++++ Exercise data

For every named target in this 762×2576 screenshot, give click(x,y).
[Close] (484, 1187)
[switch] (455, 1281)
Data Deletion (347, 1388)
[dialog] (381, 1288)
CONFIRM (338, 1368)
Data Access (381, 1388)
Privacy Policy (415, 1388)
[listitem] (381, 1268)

++++++++
++++ Exercise data

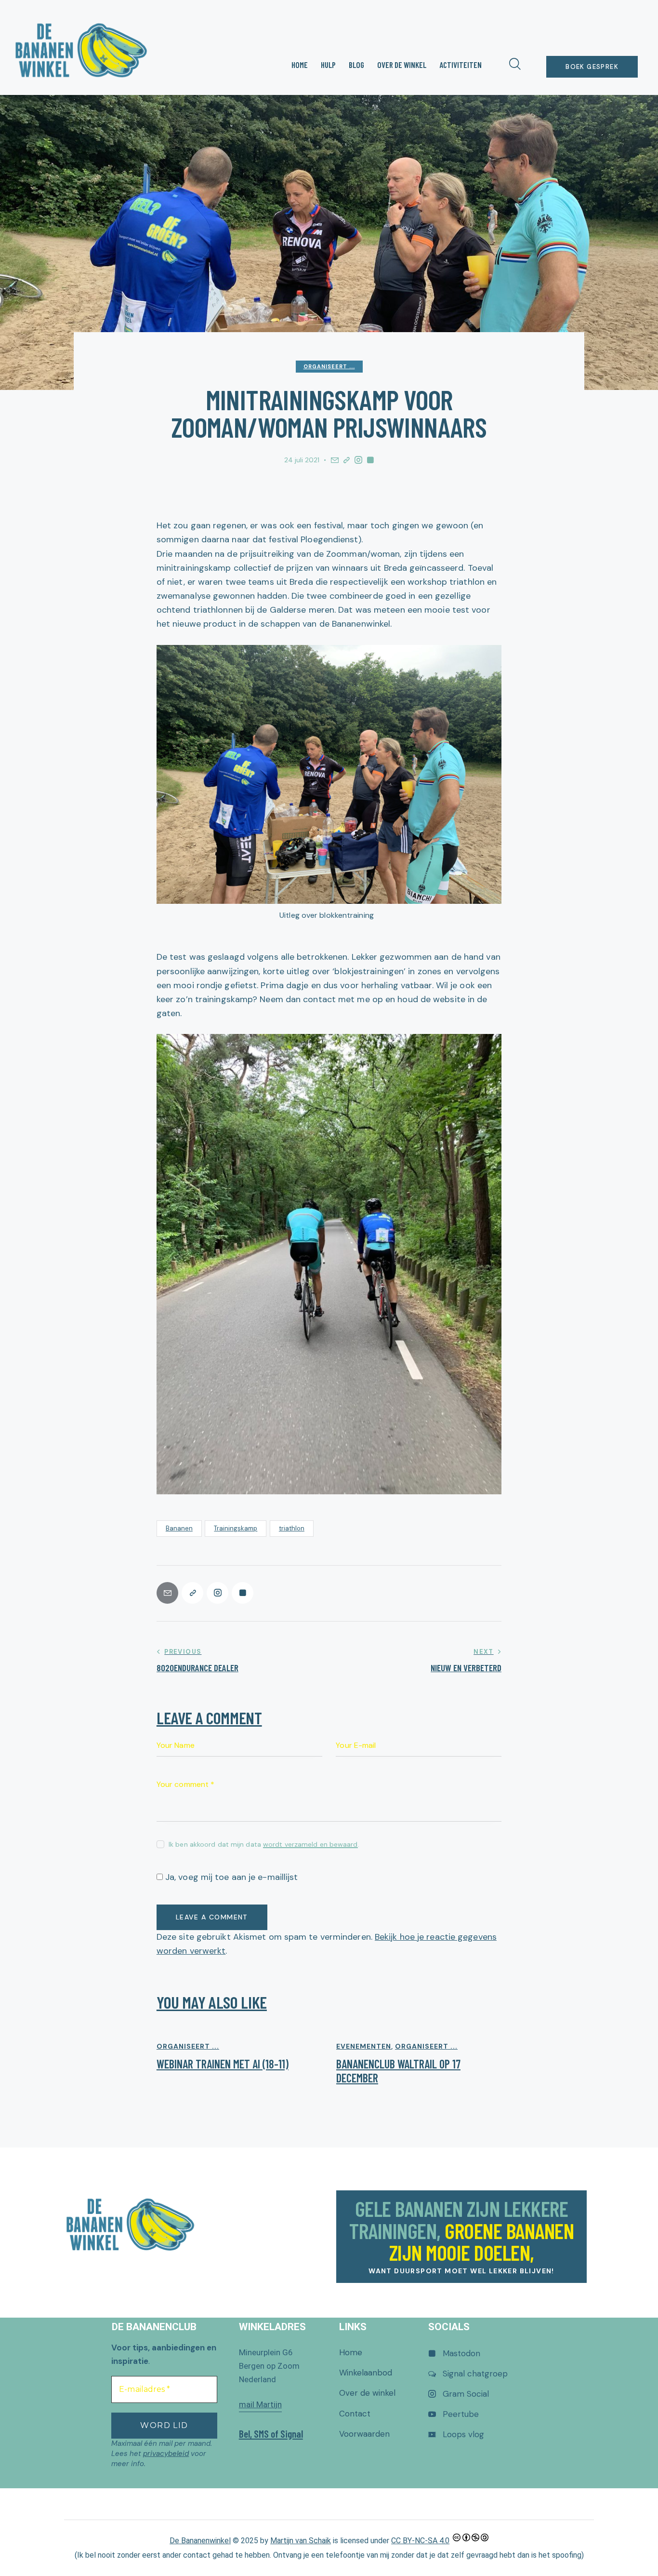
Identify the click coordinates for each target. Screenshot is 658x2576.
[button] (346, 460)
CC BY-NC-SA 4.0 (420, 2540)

++++++++
++++ Exercise data

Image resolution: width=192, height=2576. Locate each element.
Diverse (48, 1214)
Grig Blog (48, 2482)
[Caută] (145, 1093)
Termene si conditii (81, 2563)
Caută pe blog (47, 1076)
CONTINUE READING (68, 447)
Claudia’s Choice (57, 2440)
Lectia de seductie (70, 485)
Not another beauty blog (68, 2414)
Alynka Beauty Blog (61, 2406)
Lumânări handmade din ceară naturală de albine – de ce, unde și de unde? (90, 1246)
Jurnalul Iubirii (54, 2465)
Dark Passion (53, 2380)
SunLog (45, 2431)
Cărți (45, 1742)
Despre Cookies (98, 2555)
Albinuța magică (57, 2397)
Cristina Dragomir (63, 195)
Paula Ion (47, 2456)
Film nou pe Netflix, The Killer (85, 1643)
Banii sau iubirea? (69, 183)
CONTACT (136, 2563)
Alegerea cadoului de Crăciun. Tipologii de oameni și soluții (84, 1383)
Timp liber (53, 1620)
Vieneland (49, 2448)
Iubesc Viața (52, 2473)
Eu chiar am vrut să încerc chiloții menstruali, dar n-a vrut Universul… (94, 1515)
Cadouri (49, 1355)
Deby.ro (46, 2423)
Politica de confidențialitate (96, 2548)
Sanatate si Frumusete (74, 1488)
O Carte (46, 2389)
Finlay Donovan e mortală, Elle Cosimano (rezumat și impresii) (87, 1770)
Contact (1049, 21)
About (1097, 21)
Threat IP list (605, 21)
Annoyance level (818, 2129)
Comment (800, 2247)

++++++++

■ **Your task**:
Across the records above, how many lines contain the word "each"? Give the number by itself.

■ **Solution**:
2